Eight years old

// a thousand threads// a thousand threads
Our little dude is practically an adult today — at least that’s how I’ve always felt about eight.

Those pictures were taken only about a year and a half ago, but looking at him now it feels like light years. Light years since he’s carried an arm full of stuffed animals. Light years since that front tooth grew in. Light years since he was still tiny enough to pick up and love, instead of reaching almost all the way up to my shoulder, feeling more and more like a teenager every day. Light years and no time at all… and in just eight more he’ll be driving.

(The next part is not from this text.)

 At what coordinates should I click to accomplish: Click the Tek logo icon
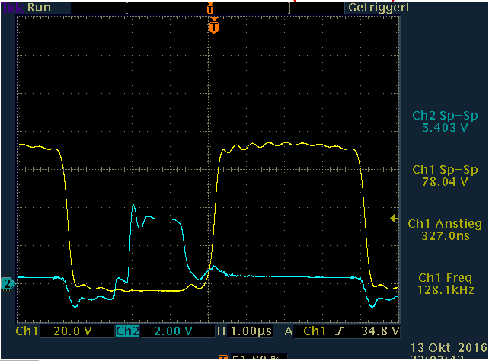point(12,8)
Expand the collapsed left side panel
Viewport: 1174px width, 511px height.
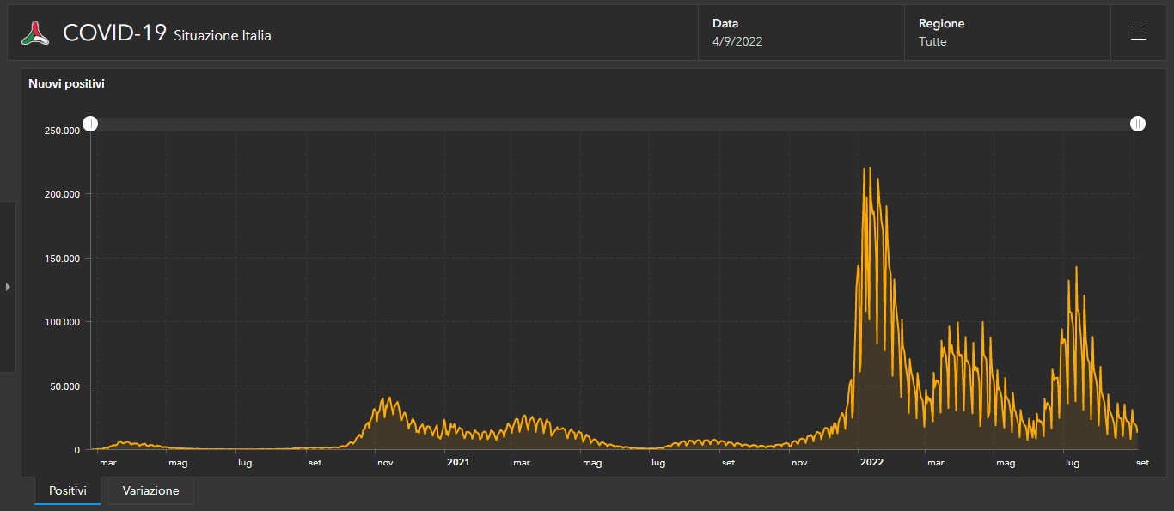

In a lot of ways, I miss the baby who toddled into my life at a year and a half. But I also adore the tiny person he’s become, who still sees the world in black and white like the pictures above, simple… at least for a little bit longer.

A week ago I asked him if he’d like to learn to play the guitar. “I can play the guitar,” he said, a little confused. He’s been “playing” one since he was two. “Well, the thing is there are chords and… you remember how we talked about learning to use the camera and you thought it was just point and shoot but then I showed you there was more to learn?” I explained to him what he didn’t realize, and then stopped to think how much I wish I still had the confidence to proclaim I didn’t need any extra instruction in something I loved.

That confidence, that ability to hear beautiful music when all you’re doing is strumming away, it fades when we start to grow up. Insecurity starts to creep in. One part of me wants to keep him tiny and protect him forever, protect him from all of those things in a bubble that keeps the perfect bit of wonder he still has alive and well… but another part of me can’t wait to meet the grown-up he’ll become.

I’m sure I’ll always miss his tiny feet, hanging out of a pack as we wandered through the woods, but I’m in awe of how smart he’s become, how strong, running ahead of us and leaving us in the dust. It’s the reason that we try to remind ourselves to stay present now. To remember this moment, this person who’s practically an adult, but still very much our little guy… and who won’t be the same for long.

The moments are fleeting, but the good news is that they’re replaced by days and months and years that only get better with age.